# Complex trip planning guidance



## Txbomr (Jan 28, 2017)

I've done a couple Amtrak trips, but now I want to do a "bucket list" trip, Dallas (home), Chicago, Portland, LA. Dallas with a couple of days at each city. I'll be staying with family/friends so I don't need hotels or rental cars. But I do need some help. The Amtrak site is pretty bad for planning, their recommendation is just to keep trying multiple itineraries on different days. Getting a roomette/sleeper seems to rule out Railpass or any discount programs. Most of the non-Amtrak web sites are geared towards the first time traveler or those wanting vacation packages. Am I stuck with brute force and ignorance or can anyone recommend the best way to approach this?


----------



## Bob Dylan (Jan 28, 2017)

You CAN Upgrade to a Sleeper when you use a RailPass as your Rail Fare!( you buy the Rail Pass and make your Sleeper Reservations in advance at the same time if this is Cheaper than paying the current Rail Fare in Coach for each leg of your trip).

Use amsnag.net ( developed by AU Member Paul M.) to check out Rail Fares and Upgrade Prices to Sleepers for up to 30 Days at a time and up to 11 Months in Advance.

This way you can compare what a RailPass would cost you per Leg of your trip compared to paying the available Low Coach Rail Fare for that Leg when you book a Sleeper

If you are flexible in the days you travel, you often can save Hundreds of Dollars using amsnag.net!

Hope this is clear???


----------



## KmH (Jan 28, 2017)

Hopefully you're aware the train from LA to Dallas only runs 3 days a week - SuWeFr - between LA and San Antonio.


----------



## Lonestar648 (Jan 28, 2017)

Since the SL run just three days the sleepers sell out quickly and are pricey because of the demand.
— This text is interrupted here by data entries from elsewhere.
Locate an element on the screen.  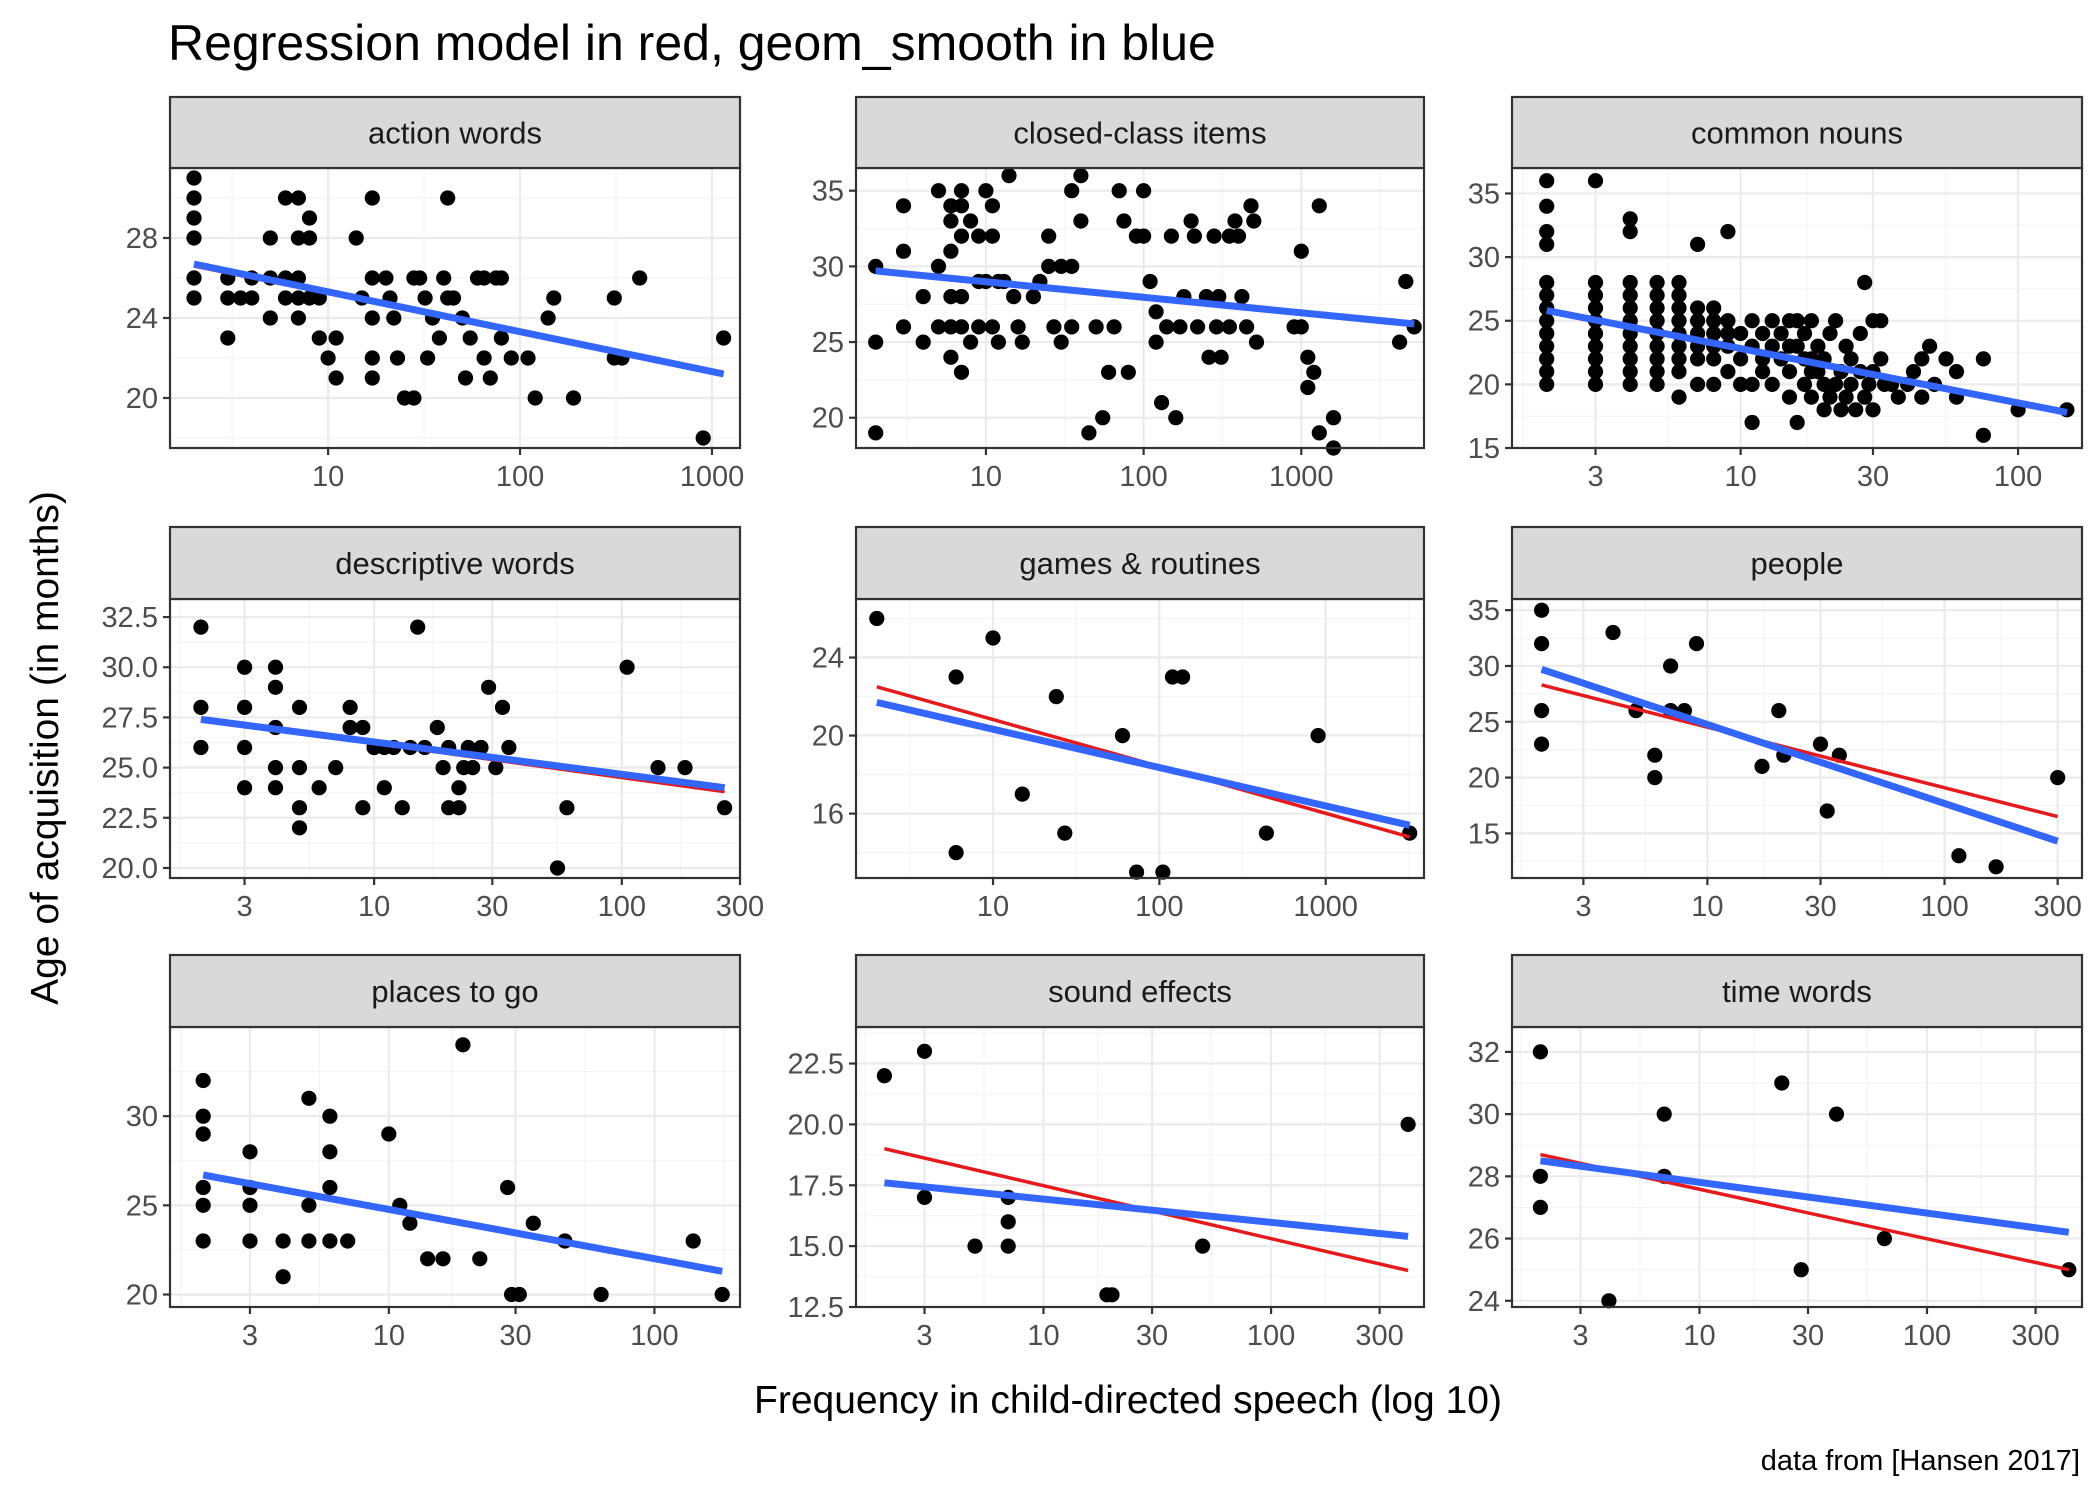
y-tick-label: 24 is located at coordinates (1484, 1302).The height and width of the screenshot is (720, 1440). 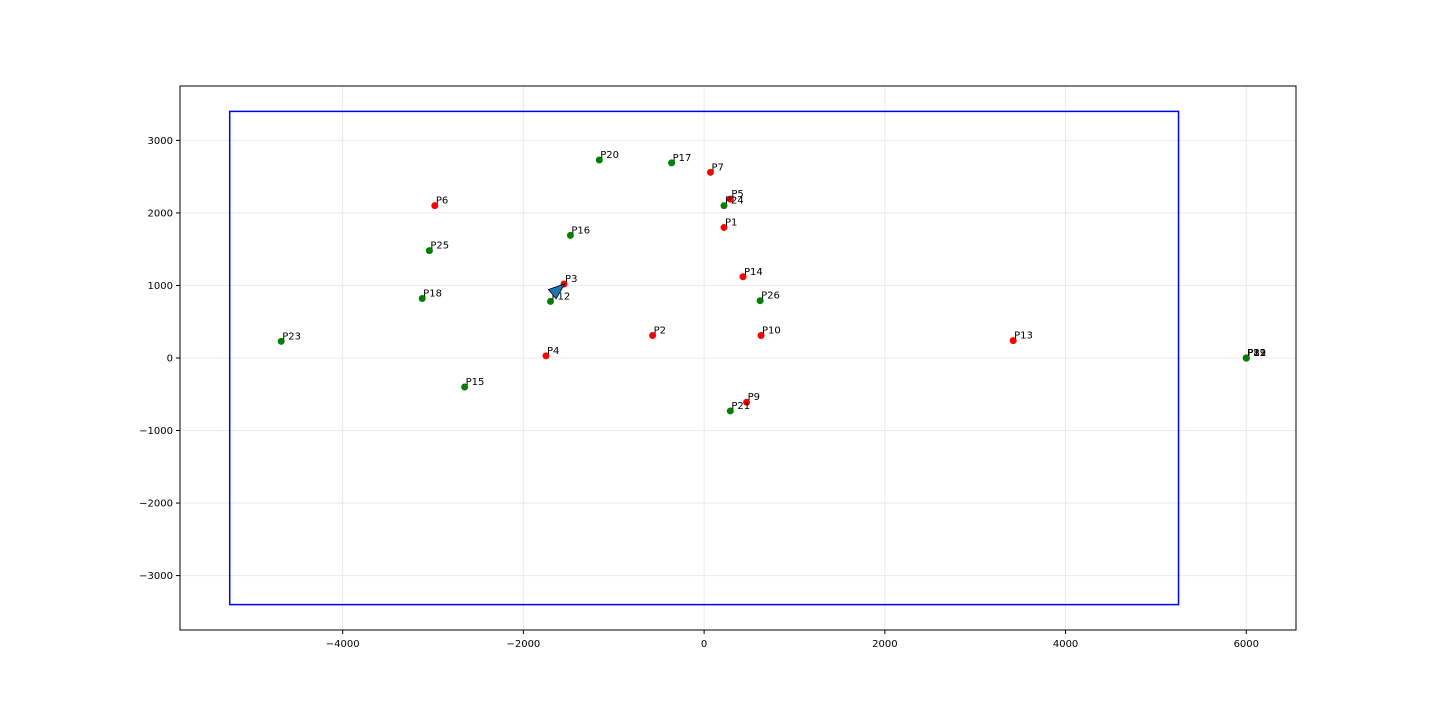 What do you see at coordinates (343, 644) in the screenshot?
I see `x-tick-label: −4000` at bounding box center [343, 644]. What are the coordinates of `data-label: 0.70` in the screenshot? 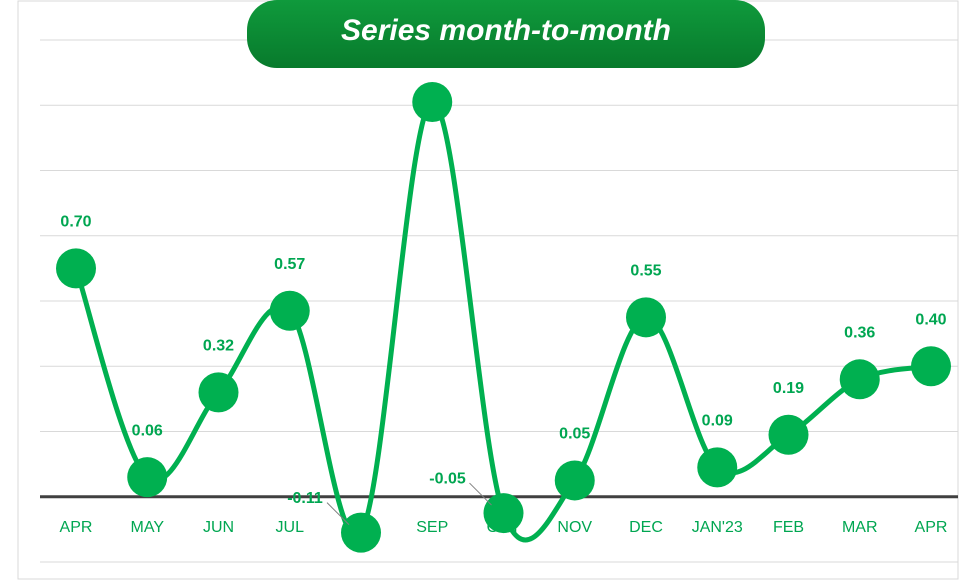 It's located at (76, 222).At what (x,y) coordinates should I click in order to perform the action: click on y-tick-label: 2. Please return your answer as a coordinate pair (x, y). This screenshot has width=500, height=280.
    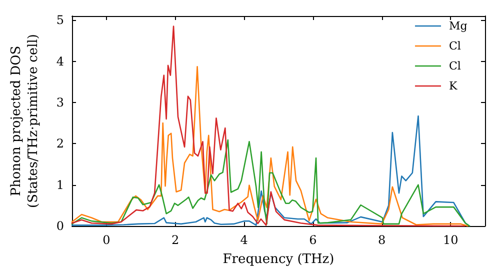
    Looking at the image, I should click on (60, 144).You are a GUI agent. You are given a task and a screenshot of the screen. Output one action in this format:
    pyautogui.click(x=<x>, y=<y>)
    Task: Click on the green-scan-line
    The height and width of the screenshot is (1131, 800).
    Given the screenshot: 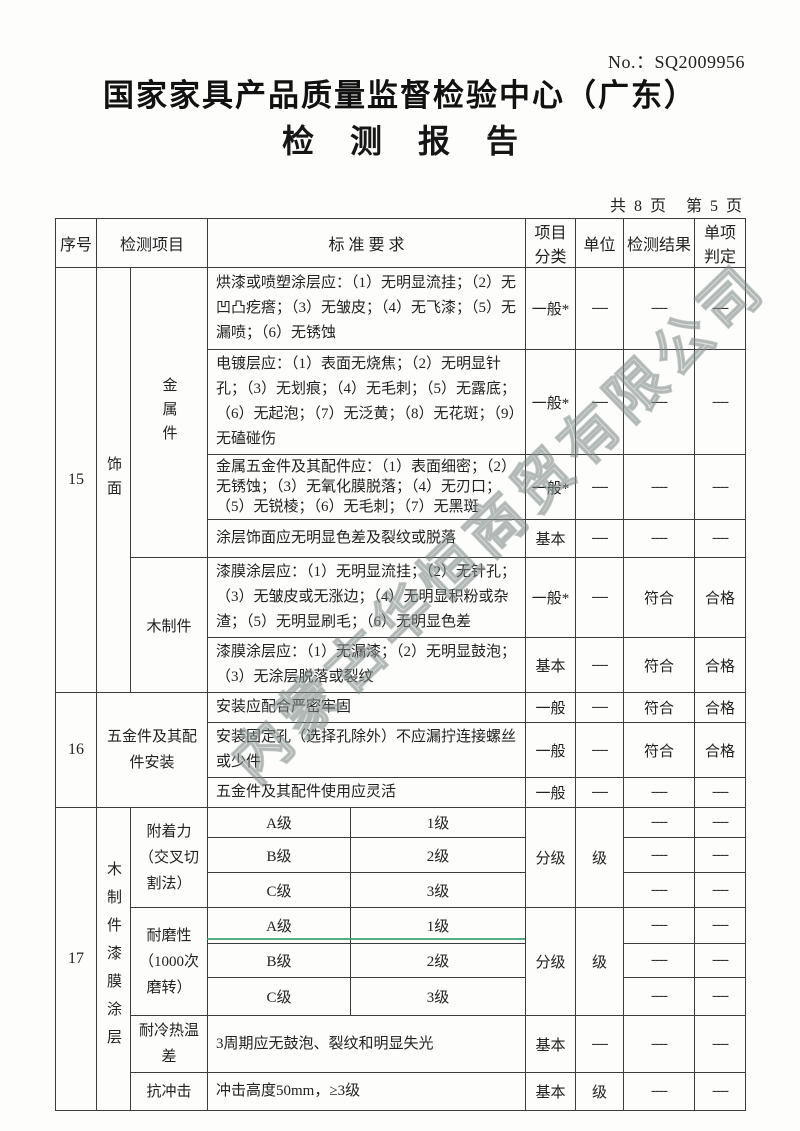 What is the action you would take?
    pyautogui.click(x=366, y=939)
    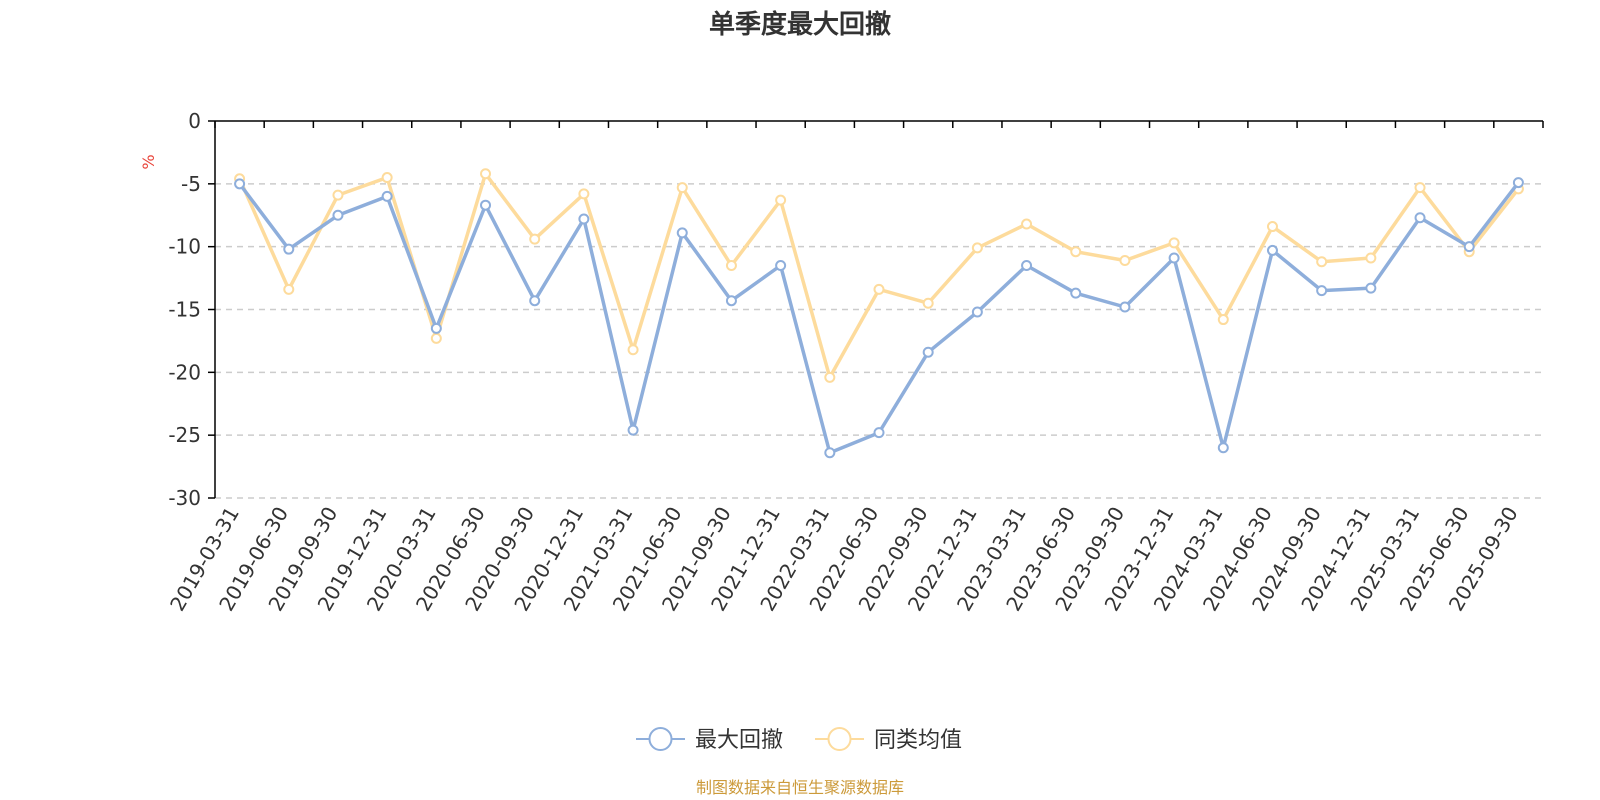 The height and width of the screenshot is (800, 1600). Describe the element at coordinates (184, 372) in the screenshot. I see `y-tick-label: -20` at that location.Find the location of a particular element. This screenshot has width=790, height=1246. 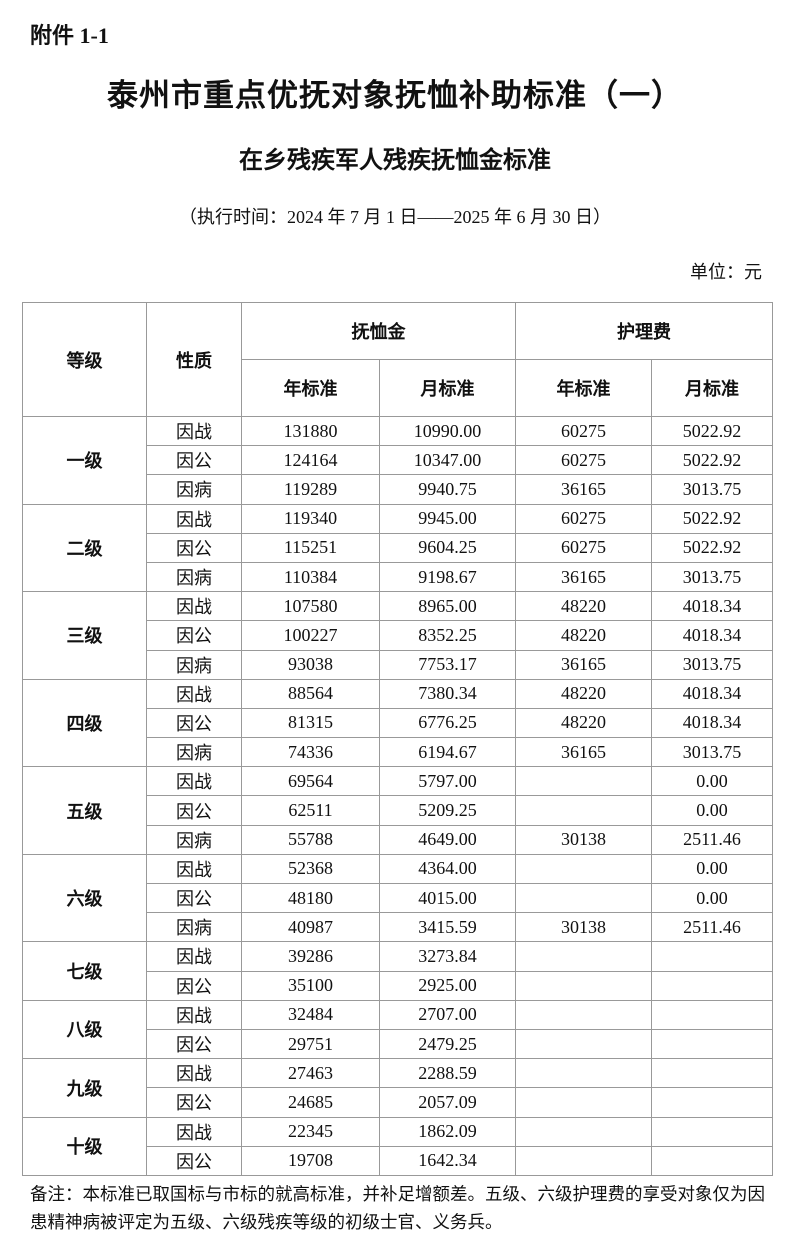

The sleeper is switched from the TE/SL at night. I watch the fares since they go up and down based on how much is sold and how many days/months away from departure. Continuation can save too. We were going to stop in LA from Austin, but found we saved a bundle skipping it and going straight to Seattle, then skipping Chicago for WAS, but got a deal and hit Chicago on the return. Use the site above but come back regularly to check the fares. If nothing sells for 30 days the fares may drop, but if several people purchase then fares go up. Its just like the airlines, rental cars, and hotels. Early doesn't always get the lower fare.


----------



## timjimbob (Jan 29, 2017)

You consider a travel agent. Mine specializes in Amtrak trips


----------



## Lonestar648 (Jan 29, 2017)

Previously, I used some Travel Agents, but when they started to charge a fee, I found I could do my own reservations better than they did.


----------